Irmak: Şunu söyleyebilirim, örneğin çamaşır meselesi. Yani şu anda su yok, çamaşır yıkanmıyor ama nasıl yıkanacak? Daha önceden en azından makinası vardı kadınları. Yıkıyorlardı yani. Herkesin olmasa bile. Şimdi o çadırlara taşınmış olacak. Çok iş yükü artıyor ve bu bakım sorumluluğunun kadınlarda olma hikayesi aslında şurada da ortaya çıkıyor: Yani deprem anında ya da afet anında bile kadınlar bakım verdikleri ve sorumluluk aldıkları insanların alıyor; bu yaşlı olabilir, çocuk olabilir. Kimisi yakınını kurtarmak üzere harekete geçerek bazen onları kurtarıp, kendileri kurtaramayabiliyorlar.
Ezgi: Buna bir örnek verebilirim. İslahiye'de bizim çalıştığımız Zaman Apartmanı’nda Tuğba'nın hikayesi buna örnek olabilir. O evde herkes kurtulmuştu. Bir tek Tuğba- çünkü deprem olduğu anda koşarak çocukların odasına gitmiş ve 4 çocuğu da balkondan atmış ama kendi atlamaya fırsat bulmadan bina yıkılmış, çökmüş. Bu ve buna benzer aslında birçok örnekle karşılaştık o enkazda çalışırken. Bir de şunu da ekleyebilirim. Buraya gelmeden önce çadır kentte kadınlar artık çocukların su olmadığı için ve hani duş imkanı olmadığı için çocukların bitlenmesinden, hastalanmasından korkuyorlardı. Aynı zamanda bir yandan da soğuk hava var. Dolayısıyla kendileri ateş yakıp onda su ısıtıp onunla çocukları hızlıca yıkayıp, daha sonra hızlıca hastalanmamasını sağlayacak şekilde kurutmaya da çalışıyorlardı. Buna benzer de o hane içindeki kişilerin de sağlığı herhangi bir aile bireyinin sağlığını devam ettirme pratiği yüzünden olumsuz etkileniyor.  Hijyen durumunu sağlama gibi yükler de ayrıca binebiliyor.

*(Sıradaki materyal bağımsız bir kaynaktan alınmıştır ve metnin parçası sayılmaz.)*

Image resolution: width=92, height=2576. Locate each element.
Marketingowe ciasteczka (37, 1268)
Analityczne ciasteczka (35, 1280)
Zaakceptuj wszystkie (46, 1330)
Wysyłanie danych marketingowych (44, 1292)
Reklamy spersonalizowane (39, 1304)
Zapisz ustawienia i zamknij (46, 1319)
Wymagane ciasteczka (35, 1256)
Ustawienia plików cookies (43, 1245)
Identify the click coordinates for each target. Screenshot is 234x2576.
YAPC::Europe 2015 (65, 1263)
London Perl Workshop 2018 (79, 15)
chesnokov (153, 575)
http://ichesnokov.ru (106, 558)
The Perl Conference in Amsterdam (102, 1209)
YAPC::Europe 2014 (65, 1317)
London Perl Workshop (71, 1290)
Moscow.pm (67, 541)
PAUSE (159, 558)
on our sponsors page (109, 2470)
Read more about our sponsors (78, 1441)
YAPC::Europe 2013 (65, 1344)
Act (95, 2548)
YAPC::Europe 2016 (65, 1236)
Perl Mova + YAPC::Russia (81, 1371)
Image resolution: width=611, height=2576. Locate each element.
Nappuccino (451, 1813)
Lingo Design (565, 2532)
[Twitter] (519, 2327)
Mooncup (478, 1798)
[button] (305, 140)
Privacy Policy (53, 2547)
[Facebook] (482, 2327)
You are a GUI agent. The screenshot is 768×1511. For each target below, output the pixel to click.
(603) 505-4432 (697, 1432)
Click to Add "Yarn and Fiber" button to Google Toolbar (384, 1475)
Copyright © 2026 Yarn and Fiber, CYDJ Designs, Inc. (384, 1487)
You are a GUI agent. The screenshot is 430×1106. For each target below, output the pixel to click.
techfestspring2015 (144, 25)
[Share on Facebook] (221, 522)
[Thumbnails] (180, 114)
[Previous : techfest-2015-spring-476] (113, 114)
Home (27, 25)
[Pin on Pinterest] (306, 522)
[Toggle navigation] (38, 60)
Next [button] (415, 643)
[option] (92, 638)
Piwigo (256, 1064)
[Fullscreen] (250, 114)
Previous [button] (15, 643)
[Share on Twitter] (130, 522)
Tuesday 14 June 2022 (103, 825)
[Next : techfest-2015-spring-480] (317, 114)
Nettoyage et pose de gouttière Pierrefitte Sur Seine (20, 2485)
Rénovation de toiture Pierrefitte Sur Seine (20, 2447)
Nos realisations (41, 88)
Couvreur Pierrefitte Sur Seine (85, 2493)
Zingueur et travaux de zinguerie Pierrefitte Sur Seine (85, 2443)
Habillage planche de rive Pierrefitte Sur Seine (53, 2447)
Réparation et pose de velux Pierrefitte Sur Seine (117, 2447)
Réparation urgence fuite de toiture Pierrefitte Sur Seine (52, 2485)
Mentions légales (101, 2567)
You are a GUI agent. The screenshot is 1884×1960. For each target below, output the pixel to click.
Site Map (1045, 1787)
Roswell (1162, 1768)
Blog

Aylin: Evet çok teşekkürler bu bilgileri paylaştığınız için. Şimdi biraz da Mor TIR’ı konuşabiliriz. Eminim dinleyicilerimizin çoğu da takip etmiştir. Afet İçin Feminist dayanışma olarak bir harekete geçtiniz ve Mor TIR’ı yüklediniz, organize ettiniz, sahaya gönderdiniz. O süreçle ilgili neler paylaşmak istersiniz? Nasıl ortaya çıktı bu fikir? 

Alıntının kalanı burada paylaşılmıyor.